As cotizações devidas baseiam-se nos rendimentos do segurado. Contudo, nos termos do n.o 2 do artigo 12.o, as pessoas normalmente obrigadas a pagar cotizações não terão de o fazer se, para além da actividade como trabalhador independente, exercerem habitualmente e a título principal outra actividade profissional e se os seus rendimentos profissionais como trabalhador independente não excederem determinado limite.
3.
O âmbito de aplicação do n.o 2 do artigo 12.o do decreto foi alargado pelo artigo 37.o do decreto real de 19 de Dezembro de 1967 (a seguir «artigo 37.o»). Esta disposição veio permitir que as mulheres casadas, as viúvas e os estudantes que não preenchessem a condição relativa ao exercício de outra actividade profissional pudessem solicitar a sua equiparação às pessoas a que se refere o n.o 2 do artigo 12.o do decreto. Os demandados sustentam que o objectivo da concessão deste benefício não foi esclarecido no momento da sua instituição, mas o Governo belga explicou no decurso do presente processo que ele visava isentar da obrigação de pagamento de cotizações determinadas categorias de pessoas, como as domésticas e os estudantes, que exercessem uma actividade como trabalhador independente a título subsidiário, mas cuja actividade principal não constituísse «actividade profissional», na acepção do direito do trabalho.
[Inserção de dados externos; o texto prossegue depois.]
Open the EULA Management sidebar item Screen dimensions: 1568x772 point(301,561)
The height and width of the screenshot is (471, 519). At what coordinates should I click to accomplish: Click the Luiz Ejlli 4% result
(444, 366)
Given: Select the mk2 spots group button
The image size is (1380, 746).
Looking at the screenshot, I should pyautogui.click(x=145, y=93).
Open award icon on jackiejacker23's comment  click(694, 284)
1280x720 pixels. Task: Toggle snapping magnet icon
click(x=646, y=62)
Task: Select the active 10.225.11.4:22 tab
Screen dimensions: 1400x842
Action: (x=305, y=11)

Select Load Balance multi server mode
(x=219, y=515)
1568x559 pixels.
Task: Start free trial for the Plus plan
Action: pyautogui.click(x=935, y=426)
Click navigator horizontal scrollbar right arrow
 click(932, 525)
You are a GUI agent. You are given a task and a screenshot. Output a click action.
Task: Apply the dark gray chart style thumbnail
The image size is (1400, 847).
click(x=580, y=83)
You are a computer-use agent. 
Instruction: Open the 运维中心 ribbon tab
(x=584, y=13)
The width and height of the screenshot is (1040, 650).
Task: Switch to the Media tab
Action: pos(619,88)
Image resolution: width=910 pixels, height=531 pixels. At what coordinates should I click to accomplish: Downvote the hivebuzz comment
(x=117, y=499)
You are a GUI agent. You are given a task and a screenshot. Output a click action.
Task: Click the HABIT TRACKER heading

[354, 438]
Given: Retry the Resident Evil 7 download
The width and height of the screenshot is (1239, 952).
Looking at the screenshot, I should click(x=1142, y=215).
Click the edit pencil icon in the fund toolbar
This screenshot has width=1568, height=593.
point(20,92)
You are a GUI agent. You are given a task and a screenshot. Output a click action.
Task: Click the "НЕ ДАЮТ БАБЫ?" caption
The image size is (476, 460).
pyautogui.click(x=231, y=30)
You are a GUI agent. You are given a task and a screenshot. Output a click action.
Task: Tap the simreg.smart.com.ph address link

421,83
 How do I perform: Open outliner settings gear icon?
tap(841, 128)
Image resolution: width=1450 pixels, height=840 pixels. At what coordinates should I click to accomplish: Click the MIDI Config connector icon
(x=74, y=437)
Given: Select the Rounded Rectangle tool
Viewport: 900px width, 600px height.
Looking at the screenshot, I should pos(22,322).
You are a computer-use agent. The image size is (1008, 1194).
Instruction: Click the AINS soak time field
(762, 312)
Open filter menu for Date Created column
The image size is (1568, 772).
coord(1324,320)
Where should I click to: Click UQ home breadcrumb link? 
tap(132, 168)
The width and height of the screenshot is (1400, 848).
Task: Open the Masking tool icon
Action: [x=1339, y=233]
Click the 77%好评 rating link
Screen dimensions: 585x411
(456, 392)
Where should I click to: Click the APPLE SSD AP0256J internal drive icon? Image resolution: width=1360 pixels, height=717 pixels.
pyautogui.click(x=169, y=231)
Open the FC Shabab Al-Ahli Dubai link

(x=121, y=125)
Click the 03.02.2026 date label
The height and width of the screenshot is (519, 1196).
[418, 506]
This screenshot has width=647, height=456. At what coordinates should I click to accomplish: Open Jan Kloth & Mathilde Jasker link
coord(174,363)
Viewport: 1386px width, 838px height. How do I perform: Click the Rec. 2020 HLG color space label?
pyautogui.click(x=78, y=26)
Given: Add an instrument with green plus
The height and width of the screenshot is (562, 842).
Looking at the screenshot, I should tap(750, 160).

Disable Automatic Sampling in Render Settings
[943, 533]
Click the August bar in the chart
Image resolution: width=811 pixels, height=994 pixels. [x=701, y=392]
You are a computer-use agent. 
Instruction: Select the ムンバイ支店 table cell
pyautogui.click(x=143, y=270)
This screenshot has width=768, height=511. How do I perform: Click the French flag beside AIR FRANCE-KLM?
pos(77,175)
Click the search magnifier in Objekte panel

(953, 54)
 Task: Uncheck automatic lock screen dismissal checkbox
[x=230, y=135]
Qualquer actividade como trabalhador independente exercida por essas pessoas seria necessariamente limitada no tempo, e os rendimentos delas retirados necessariamente reduzidos, mas antes da adopção do artigo 37.o as referidas pessoas não podiam invocar o n.o 2 do artigo 12.o do decreto.
4.
No processo principal, os demandados sustentam que o facto de o artigo 37.o não alargar aos homens casados os direitos que atribuiu às mulheres casadas, às viúvas e aos estudantes é contrário à Directiva 79/7. Em consequência, foi submetida a seguinte questão prejudicial ao Tribunal de Justiça:
«O artigo 37.o do decreto real de 19 de Dezembro de 1967 que institui o regulamento geral de execução do Decreto Real n.o 38, de 27 de Julho de 1967, que estabelece o estatuto social dos trabalhadores independentes, é conforme com a Directiva (79/7/CEE) de 19 de Dezembro de 1978, relativa à realização progressiva do princípio da igualdade de tratamento entre homens e mulheres em matéria de segurança social?»
5.
O Tribunal de Justiça não pode manifestamente responder a esta questão tal como está redigida, visto que lhe é pedido que se pronuncie sobre a compatibilidade de uma determinada disposição do direito belga com a Directiva 79/7. É jurisprudência constante que o Tribunal de Justiça não tem competência, nos termos do artigo 177.o, para uma tal decisão (ver, por exemplo, o acórdão de 7 de Março de 1990, Krantz, C-69/88, Colect., p. I-583). Assim, eu interpretaria a questão como perguntando ao Tribunal de Justiça se uma disposição de direito nacional que permite que as mulheres casadas, as viúvas e os estudantes, que exerçam uma actividade profissional como trabalhador independente, solicitem a dispensa da obrigação do pagamento de contribuições para a segurança social quando os seus rendimentos auferidos a esse título não excedam determinado montante, e isto apesar de não exercerem qualquer outra actividade remunerada, é compatível com a Directiva 79/7 se a mesma faculdade não for atribuída aos homens casados e aos viúvos. Embora o litígio pendente no órgãojurisdicional de reenvio diga respeito aos direitos de um homem casado, ninguém sugeriu que haja qualquer diferença significativa entre a situação dos homens casados e a dos viúvos.
A Directiva 79/7
6.
A Directiva 79/7 visa, de acordo com o seu artigo 1.o, «a realização progressiva... do princípio da igualdade de tratamento entre homens e mulheres em matéria de segurança social». O artigo 2.o da directiva estabelece:
«A presente directiva aplica-se à população activa, incluindo os trabalhadores independentes, os trabalhadores cuja actividade seja interrompida por doença, acidente ou desemprego involuntário, e às pessoas à procura de emprego, bem como aos trabalhadores reformados e aos trabalhadores inválidos.»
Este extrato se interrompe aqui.